Having taken a look at Snapdragon 820 and the Kryo CPU from an architectural perspective, let’s look at our higher level benchmarks. We’ll start as always with the web benchmarks.

Google Octane v2 (Stock Browser)

Kraken 1.1 (Stock Browser)

WebXPRT 2015 (Stock Browser)

Kraken 1.1 (Chrome/Safari/IE)

Google Octane v2  (Chrome/Safari/IE)

There are two things we can immediately take away from these results. The first is that currently Google Chrome is incredibly unoptimized for Kryo, and this is something Qualcomm was also quick to mention. We won’t wax on about this as there’s nothing to say we haven’t said before, but Chrome could certainly stand to implement optimized JS engines sooner.

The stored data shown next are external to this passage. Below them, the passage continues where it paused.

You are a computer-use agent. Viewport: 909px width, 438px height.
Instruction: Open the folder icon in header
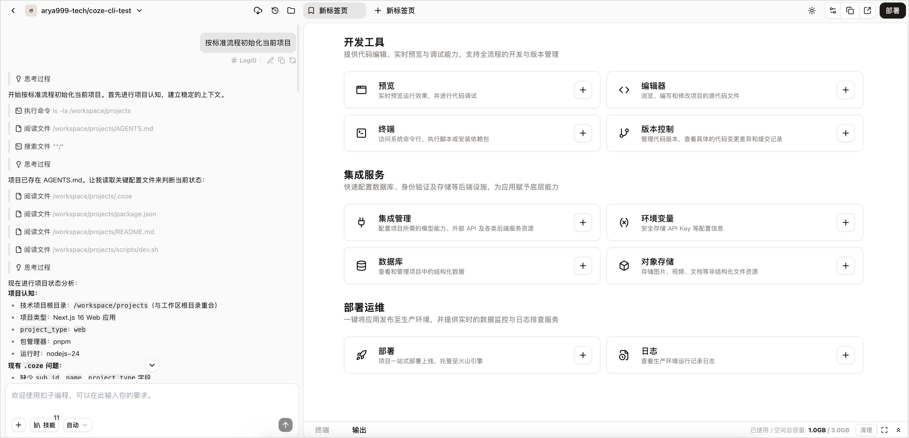(x=291, y=11)
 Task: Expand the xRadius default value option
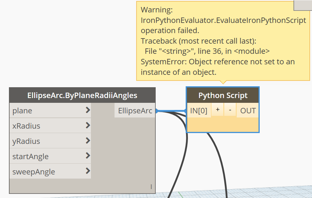(x=87, y=126)
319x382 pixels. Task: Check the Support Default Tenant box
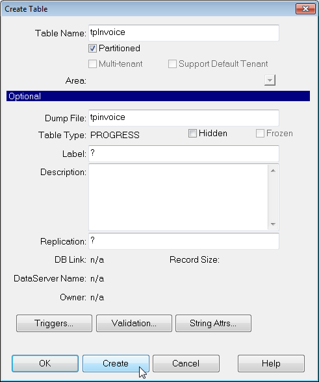tap(172, 64)
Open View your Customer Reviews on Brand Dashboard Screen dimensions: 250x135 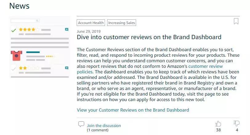133,110
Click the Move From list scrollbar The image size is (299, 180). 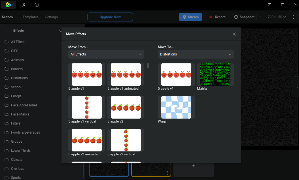(x=148, y=66)
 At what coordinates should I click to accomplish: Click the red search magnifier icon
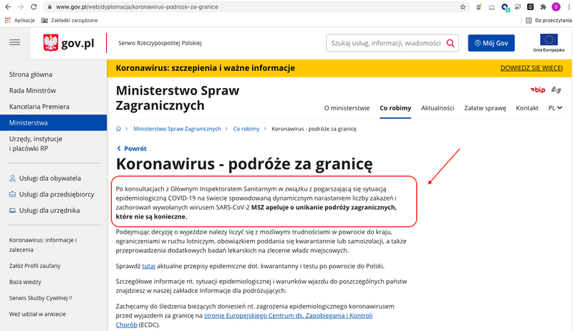(x=451, y=43)
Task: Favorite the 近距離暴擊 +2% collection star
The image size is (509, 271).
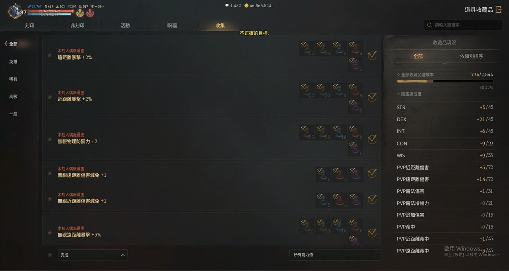Action: [x=50, y=97]
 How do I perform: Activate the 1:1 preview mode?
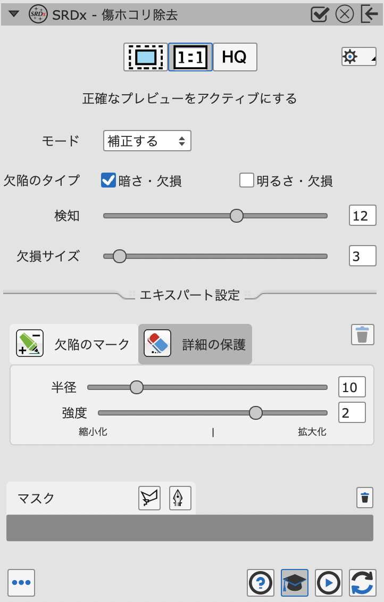[190, 57]
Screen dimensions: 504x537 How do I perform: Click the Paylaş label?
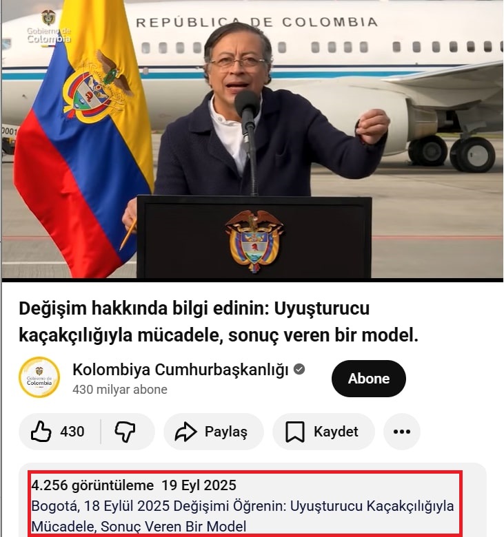click(225, 432)
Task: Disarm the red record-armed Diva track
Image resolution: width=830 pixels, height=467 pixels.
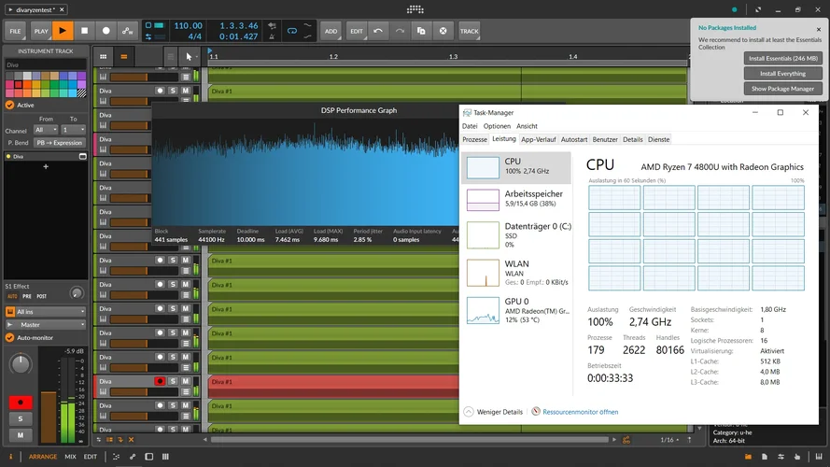Action: (161, 381)
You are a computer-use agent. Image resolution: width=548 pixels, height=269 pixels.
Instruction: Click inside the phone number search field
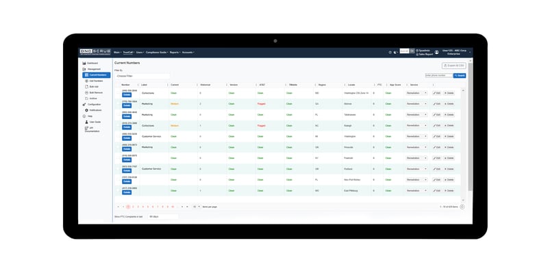[x=439, y=75]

Otherwise if we look at Qualcomm’s native browser, things are greatly improved. Relative to both the Exynos 7420 (A57) powered Note 5 and the Snapdragon 810 (A57) powered Mi Note Pro, the MDP/S shows a significant lead. In fact it pretty much blows past those devices in Kraken. However while it easily takes the top spot for an Android device, even with Qualcomm’s native browser the 820 isn’t going to be able to catch up to the iPhone 6s Plus and its A9 SoC.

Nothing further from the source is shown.